• East Village USA

    New Museum
    235 Bowery
    December 2, 2004–March 19, 2005

    The East Village scene of the early ’80s—a roiling stew pot of artistic endeavors and a cesspool of degradation, intentional or otherwise—still exerts a powerful hold on the imagination of those who lived through its glories and excesses and those born circa 1985, the year Carlo McCormick declared the whole shebang dead in the East Village Eye. Opening at the New Museum’s temporary Chelsea location, this survey outlines counterculture antecedents and attempts to encompass the full spectrum of Alphabet City with more than eighty artists, from avatars of graffiti art and punk expressionism to pencil-sharpening practitioners of the neo-geo and “Pictures” typology. Will Fun Gallery proprietor and underground-film star Patti Astor attend the opening? I sure hope so.

  • Katharina Sieverding, Die Sonnne um Mitternacht Schauen, 2003, c-prints, total size: 125 x 190 in.
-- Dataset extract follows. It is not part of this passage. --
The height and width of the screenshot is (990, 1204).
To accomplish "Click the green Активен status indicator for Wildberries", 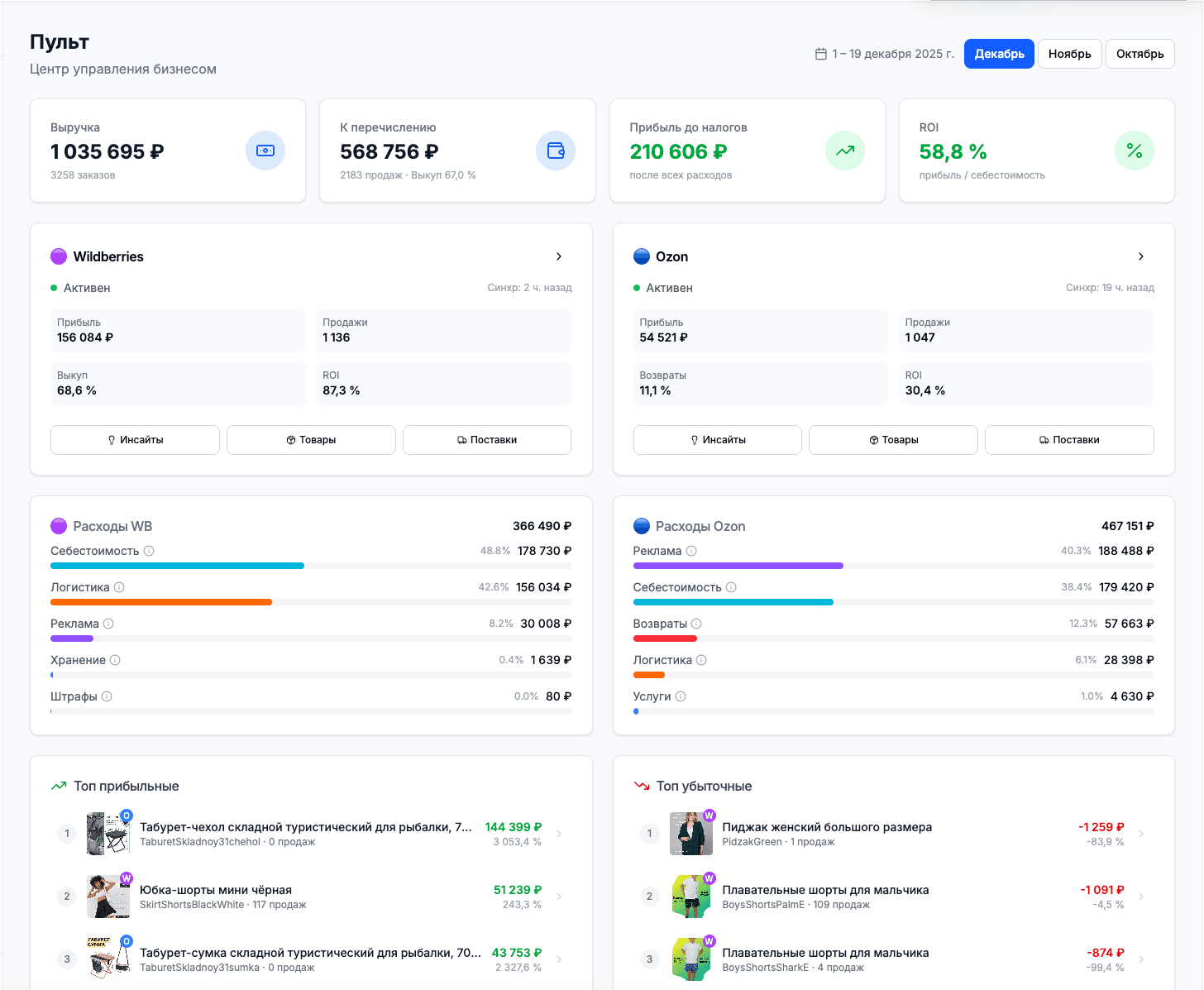I will click(x=53, y=288).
    Katharina Sieverding, Die Sonnne um Mitternacht Schauen, 2003, c-prints, total size: 125 x 190 in.

    Katharina Sieverding

    MoMA PS1
    22-25 Jackson Avenue at 46th Avenue
    October 17, 2004–January 31, 2005

    While inundated with photography by students of the Bechers, we are less familiar with those, like Katharina Sieverding, who studied with Joseph Beuys. Sieverding, born in Prague in 1944, worked in Düsseldorf from 1967 until 1972. Known chiefly for large-scale photography that pushes its subjectivist dimensions, she often focuses on her own body, submitting her visage to various forms of photographic dissolution. This survey of roughly a dozen works—multimedia installations, photographic series, and film and slide projections—is accompanied by a catalogue with essays by, among others, Brian O’Doherty and Norman Bryson and provides American audiences with their first museum show of Sieverding’s work.

  • Design ≠ Art

    Cooper Hewitt, Smithsonian Design Museum
    2 East 91st Street
    September 10, 2004–February 20, 2005

    It has become almost rote to pronounce a blurring of the line between art and design. Artists who have dabbled in both disciplines have, however, felt the need to delineate boundaries. “The intent of art is different from that of [design], which must be functional,” Donald Judd said. “A work of art exists as itself, a chair exists as a chair itself.” The washroom sink that Judd designed for his home is on view here among sixty-nine functional objects by eighteen other luminaries of minimalist aesthetics, from John Chamberlain’s table made of car parts to Rachel Whiteread’s daybed formed from the casts of negative space around a bed. It’s form following function, albeit not without a detour or two.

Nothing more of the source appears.